**Exercise materials:**
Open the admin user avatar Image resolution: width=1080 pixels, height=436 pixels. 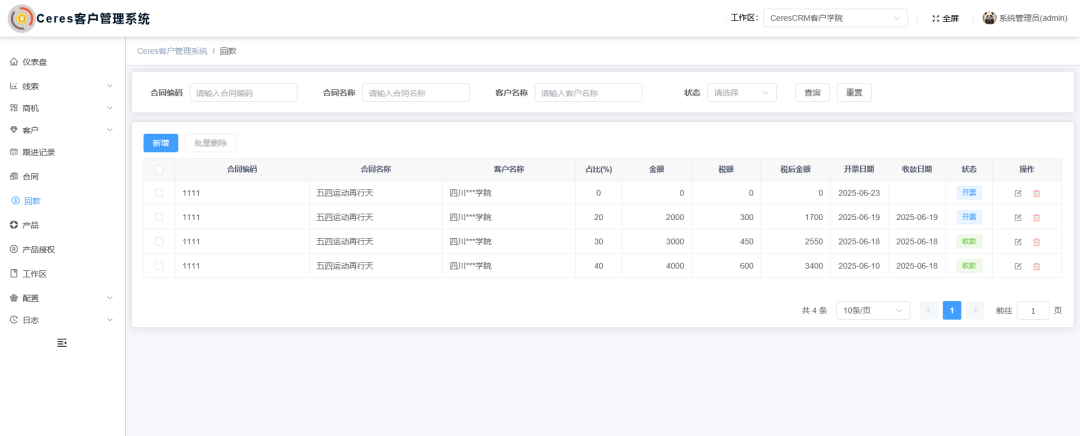[x=989, y=18]
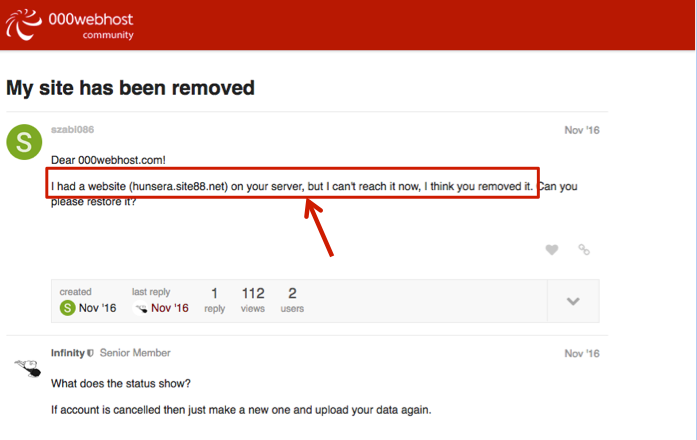This screenshot has height=440, width=697.
Task: Open the szabi086 username link
Action: point(72,129)
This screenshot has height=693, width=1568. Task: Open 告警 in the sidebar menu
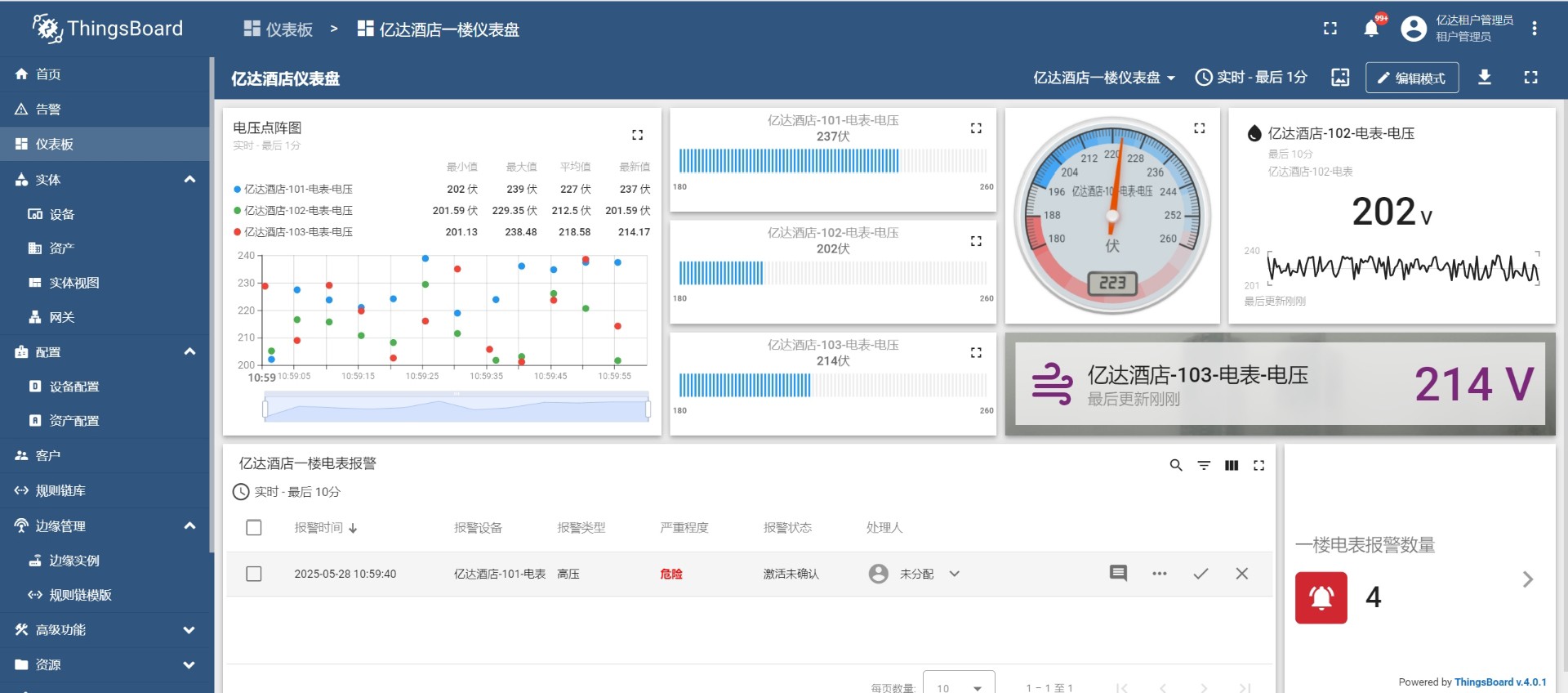(48, 109)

**Task objective:** Restate word for word the lines from the one containing "This screenshot has height=693, width=1568." through the end of the material above, both included, and nothing besides; drop the pictures.

**Expected answer:**
This screenshot has height=693, width=1568. Task: Open 告警 in the sidebar menu
(48, 109)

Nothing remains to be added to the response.